Panelistlerden gazeteci yazar Mehdi Davut ise bölgedeki Kürtlerin kendi ekmeğini ve üşüyen çocuğunu düşündüğünü söyleyerek, “Ümmeti düşünecek durumda değiller. Bize burada düşen yük, ağır bir yüktür. Oradaki insanlara destek vermek için buradaysak, oradaki insanlara destek vererek rahatlatacağız ki onlar da ümmeti için birşeyler yapsınlar. Onlar da Araplar kadar PYD’den çekiyorlar” dedi.
Medyanın bölgedeki Kürtlerin hepsini PYD yanlısı olarak gösterdiğini aktaran Davut, şunları kaydetti:
“Bu da üzerimize yük yüklüyor. Bunun için çok çalışmalıyız. Oradaki Kürtlerin ancak yüzde 10’u PYD taraftarı, o da PYD’nin elindeki silahlı güçten dolayı. Silahı da kimlerden aldığı belli. Bu insanların bir kısmı da PYD’nin davasının yalan olduğunu anlayınca, Avrupa’ya kaçmaya çalışıyorlar.”
Çiçek: “Meselelerimize çizilen sınırlar üzerinden bakıyoruz”
Gazeteci Nevzat Çiçek de dindarların sadece mallarının zekatını vermekle yükümlü olmadığını, sahip olduğu bilginin de zekatını vermekle yükümlü olduklarını dile getirdi.
Çiçek, kendisi o bölgelerde gazetecilik yaparken terör örgütü PKK tarafından tehdit edildiğini belirterek, “Yapılan yanlışlardan biri, biz bütün meselelerimize çizilen sınırlar üzerinden bakıyoruz. İngiltere’nin 80 yıl önce çizmiş olduğu sınırlar üzerinden bakıyoruz meselelere. Müslümanları bir bütün olarak göremememiz bir tuzaktır” diye konuştu.
Suriye rejiminin ve batının PYD’yi desteklediğini ve PYD’nin bu güçler tarafından silahlandırıldığını anlatan Çiçek, şöyle devam etti:
“Biz PYD’nin haricindeki diğer Kürtleri, kendimizden uzaklaştırıyoruz. Batının oluşturduğu bu argümana biz de düşüyoruz. Oradaki Kürt halkının ne Türklerle ne Kürtlerle ne de diğer Müslümanlarla bir sıkıntısının olmadığını gördük.

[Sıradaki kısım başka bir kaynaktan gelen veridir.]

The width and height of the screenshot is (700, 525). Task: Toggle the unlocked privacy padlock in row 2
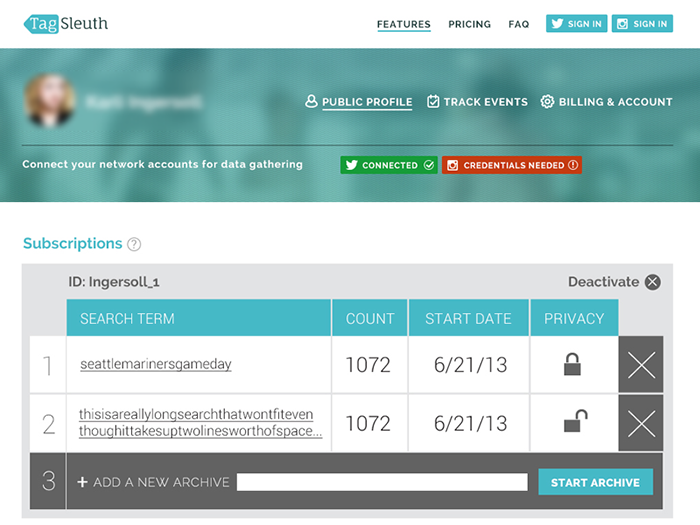(574, 423)
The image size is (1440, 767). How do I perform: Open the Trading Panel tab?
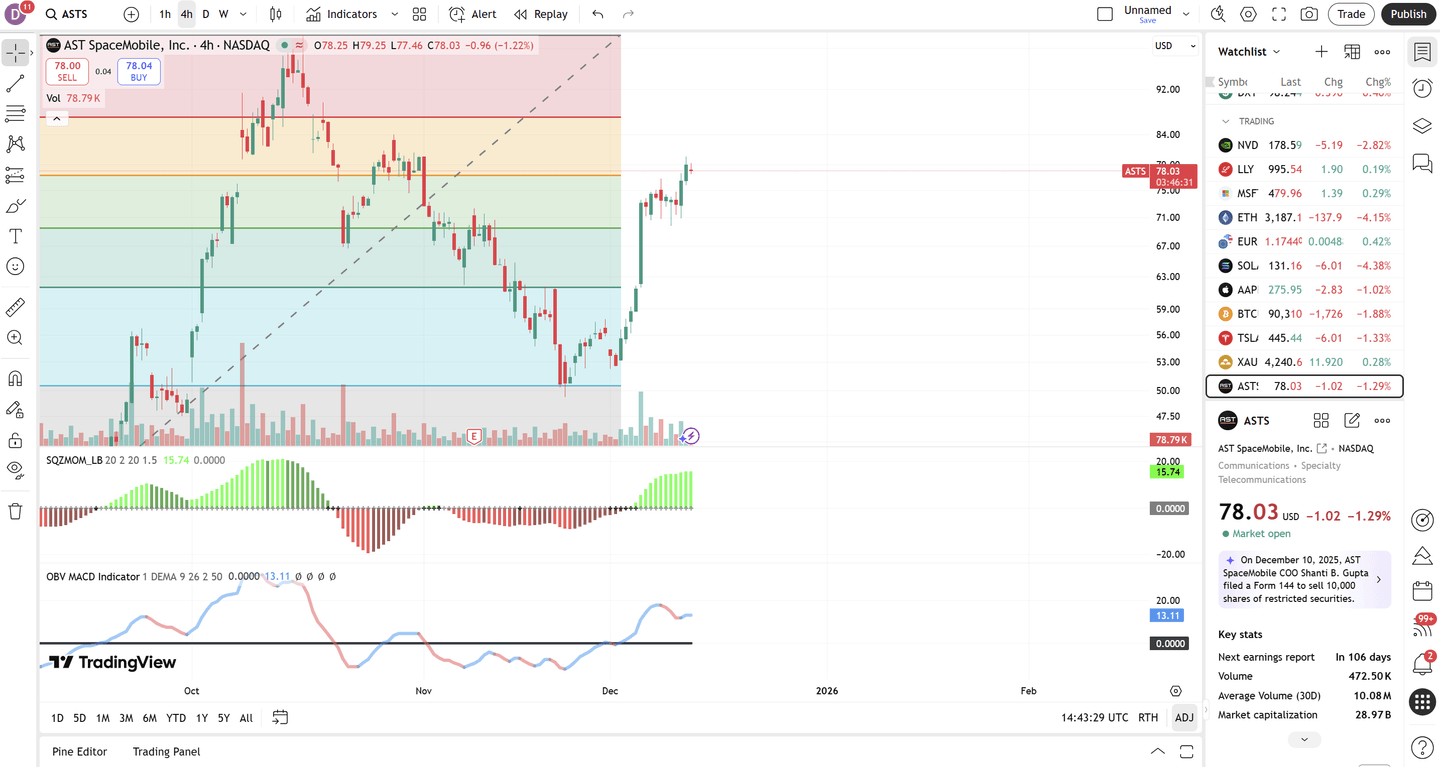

PYD’nin bir kısmı, özerklik karşılığında Esed’e karşı savaşmayı ön şart olarak öne sürdü. Bu da kısa zamanda olmayınca Esed’le ittifak yaptı.”
Batı için esas olanın Suriye’nin kuzeyinde ortaya çıkan yapının Lazkiye’ye ulaşması olduğuna işaret eden Çiçek, “Çünkü bu bölgede çıkan petrolün, enerjinin Lazkiye Limanı’ndan uluslararası piyasalara ulaşması önemli, batı için. Boşuna mı İran bu bölgede ortaya çıkan otoriteleri tanıyor. Amerikalılar çok gelip ziyaret ediyor. Tek şartları, yapının Müslüman olmaması. İran bu yüzden bölgede bir Kürt devletine destek veriyor” ifadelerini kullandı.
Çiçek, insanlarda, Suriye’de PYD dışında bir Kürt grup olduğu algısı olmadığını vurgulayarak, “Bunu, bu algıyı bizde PKK oluşturdu. Haksızlığa uğrayanların ‘kimliği, mezhebi, milliyeti nedir?’ yönünden bakmaya başladık. Bunu aşmamız lazım, büyük fotoğrafı görmemiz gerekiyor. Batı çok iyi bir strateji uygulayarak İslam’a karşı İslam’ı savaştırarak, dindarlarla dindarları savaştırıyor” dedi.
Mazlumlara yardım etme zorunluluğu bulunduğunu anlatan Çiçek, “Medya silahtan daha güçlü ama biz hala silahın daha güçlü olduğunu sanıyoruz. Müslümanlar meselelere seküler kimlik üzerinden bakarak, enerji meselelerini gözardı ederek, büyük hataya düşüyorlar” şeklinde konuştu.